When Cathlynn Nigh worked in compliance and internal audit at TransUnion, she probably didn’t realize she was on a path that would lead directly to founding BEYOND LLC, a HITRUST CSF assessor organization that also provides readiness, validation, and remediation services. While on that path, she worked for Blue Cross Blue Shield, where she was on the internal control and evaluation team that handled HITRUST prep as well as testing work for the organization to obtain HITRUST certification. That was when she recognized an untapped business niche.
“I realized that my background provided the perfect skills for working with small- to medium-sized companies that didn’t have the resources of much larger organizations to build their information security programs, identify security risks, or obtain HITRUST certification,” Nigh says. “I could create a company to provide the kind of one-to-one counseling and compliance consulting that no one else was offering.”
Within a year and a half, BEYOND opened offices in Chicago, New York City, Cincinnati, and Orlando, Florida, and has grown to a staff of twelve highly seasoned IT, security, and other specialists. Ironically, its depth of expertise has also enabled the company to land one of the largest payer organizations and one of the top national hospitals as clients—both of which are outside the niche Nigh had envisioned.
“Even with as fast as we’ve grown, we’re still very much a boutique firm,” she says. “But that has much more to do with the unique capabilities we offer than it does with our size.”
The team includes chief information security officer Ray Biondo, a former HITRUST board member and former chief information security officer at a large healthcare payer organization; director of information security and HITRUST services Craig George; vice president of operations Suzanne Dennison, a former brand manager at Sprint; compliance analyst Sean Brennan; and Lynn Elliott, senior technical writer and a former Random House editor.
With that bench strength, BEYOND is different from many competitors in that every team member is accessible to clients to answer questions and address ongoing issues.
“You get the A-team right off the bat,” Nigh says. “That ensures that we directly deal with clients’ priorities and are accountable for focusing on what’s important to them.”
She stresses the importance of companies finding a consultancy with advisors who are the right fit for their organizations. That is because the HITRUST validation process is extremely rigorous and time consuming, with all the required processes and testing executed at the same time that IT departments are maintaining normal day-to-day operations. Preparing for a successful certification can easily take more than a year, so a match of personalities and cultures between the client and the consulting firm is critical.

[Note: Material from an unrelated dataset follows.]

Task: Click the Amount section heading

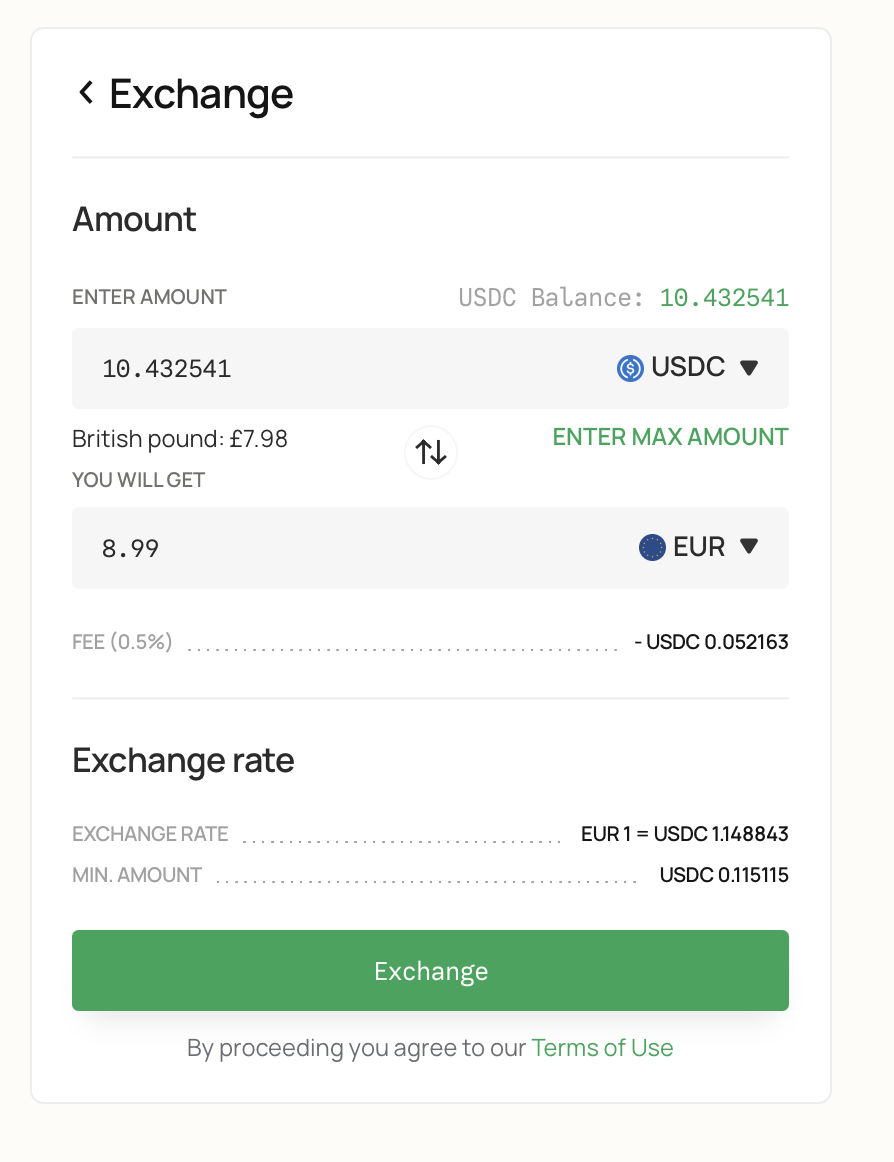Action: pyautogui.click(x=134, y=219)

BEYOND takes a multiphase approach to achieving HITRUST certification. The team first assists with a self-assessment process that compares a client’s existing information security program to the requirements for HITRUST CSF certification. Next, BEYOND makes recommendations on how to strengthen security and prepare for the HITRUST validation process itself. After reviews, testing, validation, and certification is obtained, the team is available to work with the client to maintain, mature, and align their program with HITRUST requirements.
“HITRUST is an ongoing framework, not just a point in time,” Nigh explains. “We can work with clients on a continual basis or step in to help them address any issues that may be identified during interim year reviews.”
Because of its boutique environment, BEYOND frequently identifies additional services that can greatly enhance clients’ information security programs. While working towards HITRUST certification, the team discovered that its first client also needed internal control documentation. They were able to immediately pull the writing team together to address the issue.
In many cases, the company also works with external partners to address specific client needs. BEYOND has become an Armor Channel Partner to offer managed services for monitoring threats and vulnerabilities, and also works with CPA firm IS Partners when accounting services and SOC2 reporting is required.
“Clients come to us when they want to obtain HITRUST certification, but we have the foresight, agility, and existing relationships to recognize and successfully address other areas that impact the integrity of their security operations,” Nigh says.
In addition to enjoying the collaboration that occurs between the company and its clients and partners, Nigh feels a sense of satisfaction as she witnesses changes within the IT community.
“We’re all dealing with the unfortunate reality of data breaches and new forms of risk,” she says, “But those challenges have spurred an evolution as information security takes on a more prominent role within many organizations and overall security awareness increases.”
New technologies have also created opportunities for the company. In one instance, a client became one of the first cloud-based healthcare organizations to obtain HITRUST certification. BEYOND worked with HITRUST to appropriately adjust the processes involved and succeeded in making its client one of the first to be certified for cloud-hosted operations.
For all of BEYOND’s technical skills and accumulated knowledge, Nigh maintains that another reason for its success is the passion of the team. For them, protecting health information goes beyond technical infrastructure and certification requirements. It’s personal.
“There are established methods and protocols to successfully increase security and deal with data breaches,” she says. “But when health information is involved, it means critical devices can malfunction or a patient might be given the wrong medicine. Our work isn’t just about proprietary information—it’s about protecting lives.”